> [Provided material]
# # # # #

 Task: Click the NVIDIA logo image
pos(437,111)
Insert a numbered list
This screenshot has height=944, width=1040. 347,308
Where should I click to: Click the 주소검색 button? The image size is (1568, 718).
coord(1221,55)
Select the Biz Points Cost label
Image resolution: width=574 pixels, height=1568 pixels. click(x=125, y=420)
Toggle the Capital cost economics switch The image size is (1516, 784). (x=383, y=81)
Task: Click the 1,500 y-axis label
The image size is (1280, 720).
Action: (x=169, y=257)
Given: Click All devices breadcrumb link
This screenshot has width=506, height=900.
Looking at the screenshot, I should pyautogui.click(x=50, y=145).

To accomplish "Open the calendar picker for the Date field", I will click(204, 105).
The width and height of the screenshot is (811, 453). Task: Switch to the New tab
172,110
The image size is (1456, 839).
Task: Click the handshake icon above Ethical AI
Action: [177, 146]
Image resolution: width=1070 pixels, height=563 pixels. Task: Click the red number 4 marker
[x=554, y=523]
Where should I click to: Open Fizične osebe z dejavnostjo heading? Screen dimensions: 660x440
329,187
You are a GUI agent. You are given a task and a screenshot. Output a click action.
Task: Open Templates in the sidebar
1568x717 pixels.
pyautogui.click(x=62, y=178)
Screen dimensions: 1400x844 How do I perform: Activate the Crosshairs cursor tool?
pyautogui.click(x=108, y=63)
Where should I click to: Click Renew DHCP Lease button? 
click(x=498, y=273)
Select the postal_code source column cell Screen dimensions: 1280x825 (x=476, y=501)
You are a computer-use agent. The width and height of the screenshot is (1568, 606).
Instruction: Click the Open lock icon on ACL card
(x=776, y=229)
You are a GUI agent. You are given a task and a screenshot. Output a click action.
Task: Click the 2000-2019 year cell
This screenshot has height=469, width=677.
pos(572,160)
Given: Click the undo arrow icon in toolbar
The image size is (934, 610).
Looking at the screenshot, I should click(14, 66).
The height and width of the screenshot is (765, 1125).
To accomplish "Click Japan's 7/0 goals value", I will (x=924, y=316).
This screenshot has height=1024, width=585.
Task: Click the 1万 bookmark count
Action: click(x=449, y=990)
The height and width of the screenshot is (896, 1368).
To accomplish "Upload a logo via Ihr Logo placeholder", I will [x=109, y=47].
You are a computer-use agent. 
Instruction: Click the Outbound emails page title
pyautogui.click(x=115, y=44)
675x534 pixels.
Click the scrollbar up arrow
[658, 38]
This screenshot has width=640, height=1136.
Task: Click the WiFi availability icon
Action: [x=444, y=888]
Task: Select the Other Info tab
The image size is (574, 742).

# # # # #

> [Required work]
Edit the data starting at the line containing "Where should I click to: Click Renew" and ending at the line containing "(x=776, y=229)" so that "postal_code" becomes "zip_code", leaving everything else unchanged. Return only those lines.

> [Exercise result]
Where should I click to: Click Renew DHCP Lease button? 
click(x=498, y=273)
Select the zip_code source column cell Screen dimensions: 1280x825 (x=476, y=501)
You are a computer-use agent. The width and height of the screenshot is (1568, 606).
Instruction: Click the Open lock icon on ACL card
(x=776, y=229)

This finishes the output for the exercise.